Chapter 1 - Transformers & Mechanistic Interpretability
The transformer is an important neural network architecture used for language modeling, and it has made headlines with the introduction of models like ChatGPT.
In this chapter, you will learn all about transformers, and build and train your own. You’ll also learn about Mechanistic Interpretability of transformers, a field which has been advanced by Anthropic’s transformer circuits sequence, and work by Neel Nanda.
You can find the actual content at this page.
Transformers:
Building, Training, Sampling
The first day of this chapter involves:
Learning about how transformers work (e.g. core concepts like the attention mechanism and residual stream)
Building your own GPT-2 model
Learning how to generate autoregressive text samples from a transformer’s probabilistic output
Understand how transformers can use key and value caching to speed up computation
Intro to Mechanistic Interpretability
The next day covers:
Mechanistic Interpretability - what is it, and what is the path to impact
Anthropic’s Transformer Circuits sequence (starting with A Mathematical Framework for Transformer Circuits)
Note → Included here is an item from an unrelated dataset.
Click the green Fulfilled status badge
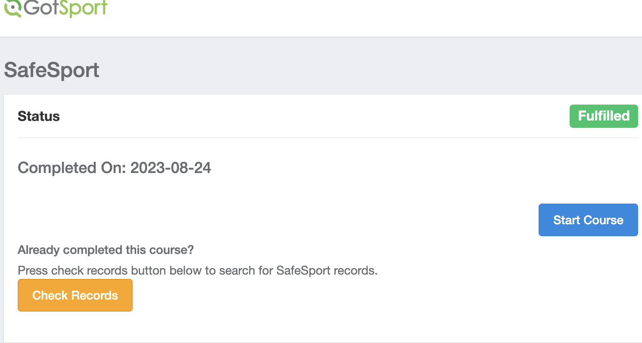Viewport: 642px width, 343px height. click(x=603, y=116)
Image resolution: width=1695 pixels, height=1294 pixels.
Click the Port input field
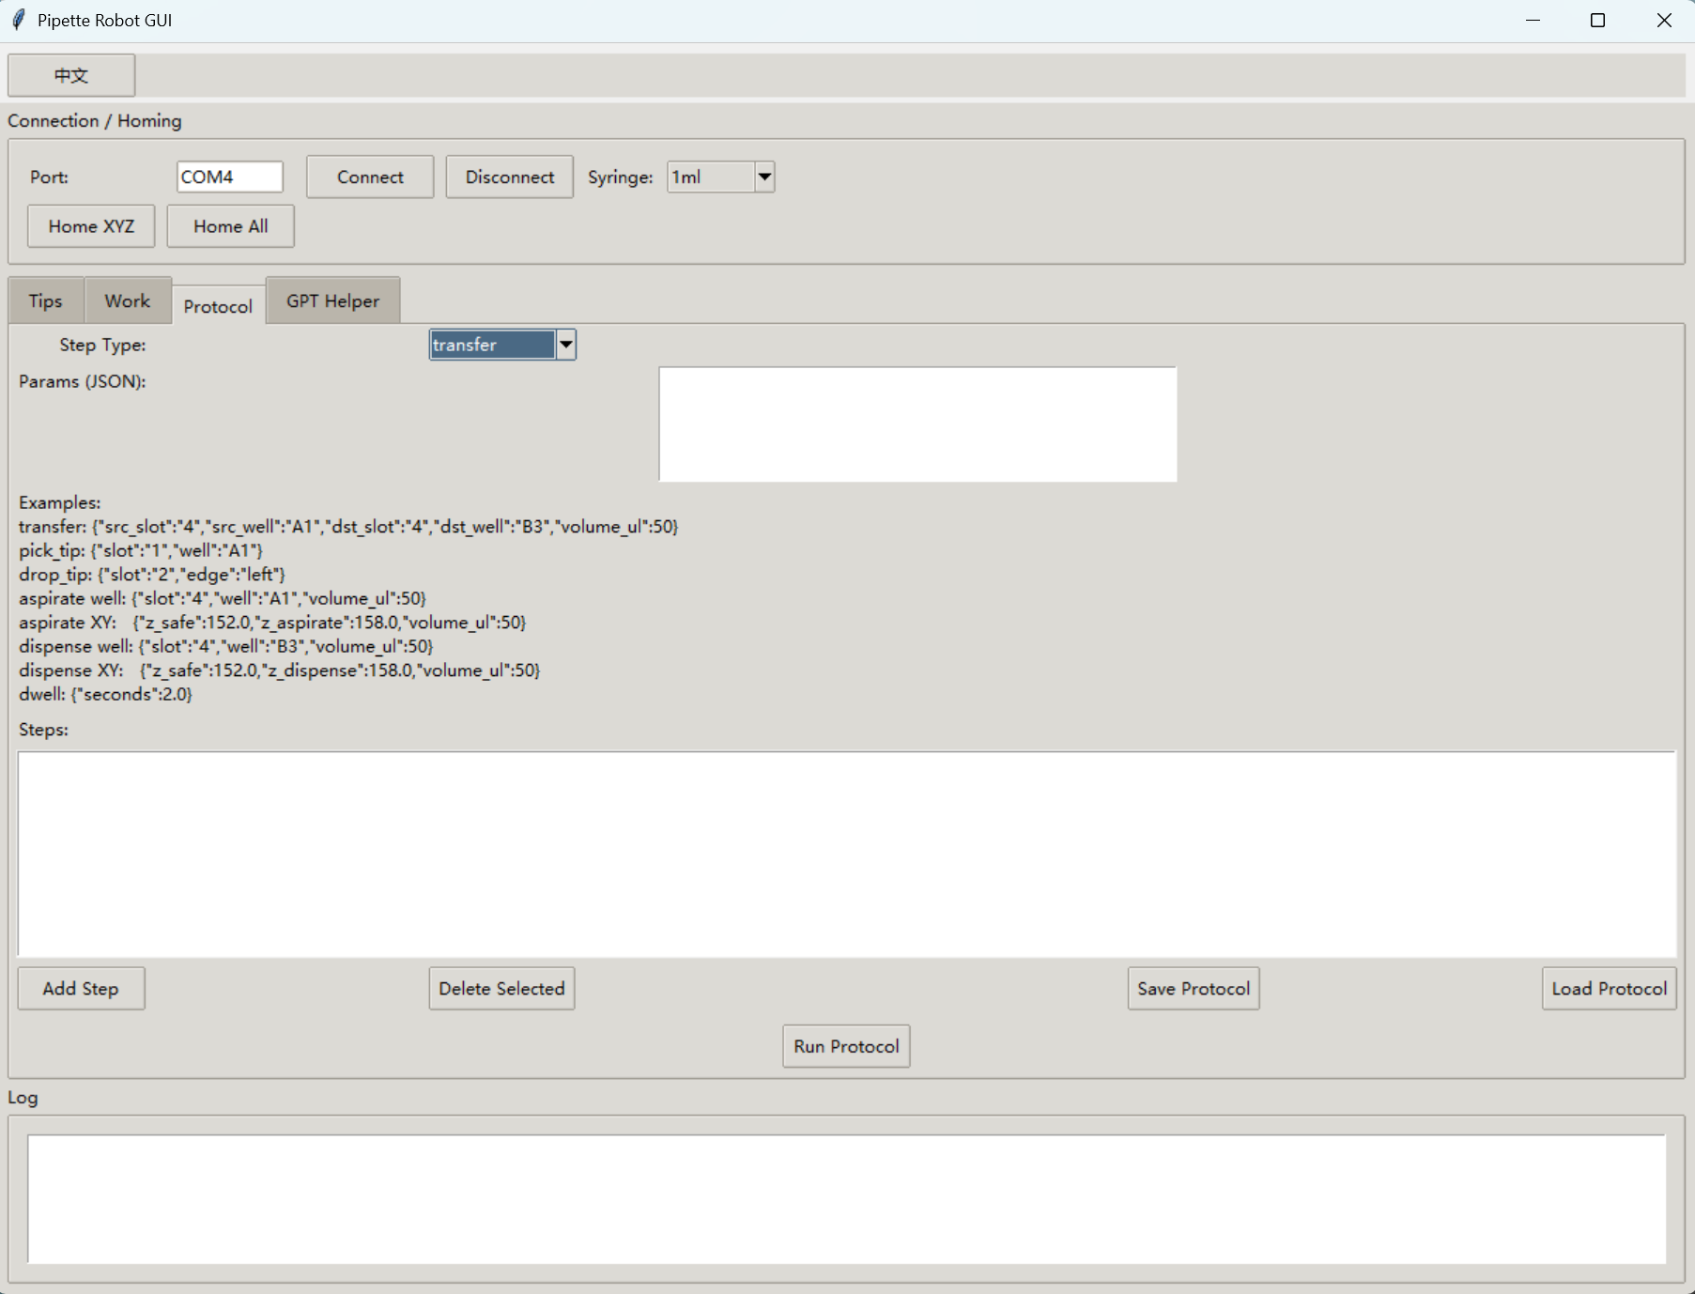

The open-source library TransformerLens, and how it can assist with MechInt investigations and experiments
Induction Heads - what they are, and why they matter
Algorithmic Tasks (balanced brackets)
This is the first option in the set of paths you can take, after having covered the first 2 days of material.
Here, you’ll perform interpretability on a transformer trained to classify bracket strings as balanced or unbalanced. You’ll also have a chance to interpret models trained on simple LeetCode-style problems of your choice!
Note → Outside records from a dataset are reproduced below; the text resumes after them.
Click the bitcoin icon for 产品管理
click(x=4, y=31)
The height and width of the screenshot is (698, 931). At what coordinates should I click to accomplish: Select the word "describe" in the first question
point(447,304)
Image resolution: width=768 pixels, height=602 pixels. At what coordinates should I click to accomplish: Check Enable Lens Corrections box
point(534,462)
Indirect Object Identification
This is the second option in the set of paths you can take, after having covered the first 2 days of material.
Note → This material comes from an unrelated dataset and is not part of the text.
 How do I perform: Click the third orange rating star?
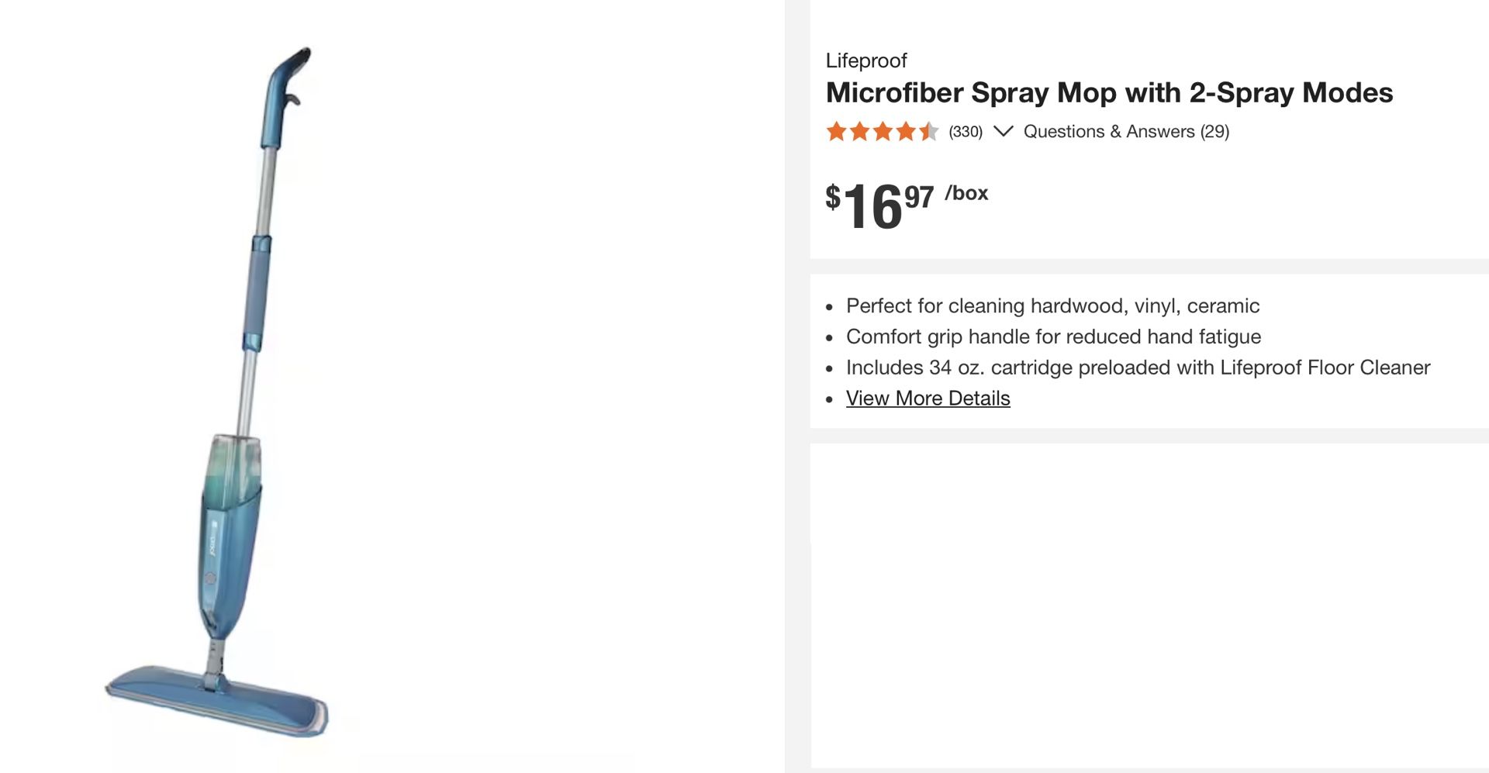pos(883,132)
Here, you’ll explore circuits in real-life models (GPT-2 small), and replicate the results of the Interpretability in the Wild paper (whose authors found a circuit for performing indirect object identification).
Grokking & Modular Arithmetic
This is the third option in the set of paths you can take, after having covered the first 2 days of material.
Here, you’ll investigate the phenomena of grokking in transformers, by studying a transformer trained on the task of performing modular addition.
Superposition
This is the fourth option in the set of paths you can take, after having covered the first 2 days of material.
Here, you’ll investigate the phenomenon of superposition, which allows models to represent more features than they have neurons. You’ll also work on Sparse AutoEncoders, which aim to allow interpretability of models despite superposition.
OthelloGPT
This is the fifth option in the set of paths you can take, after having covered the first 2 days of material.
Here, you’ll conduct an investigation into how a model trained to play a game operates. You’ll use linear probes, logit attribution, and activation patching to gain an understanding of how the model represents and plays Othello.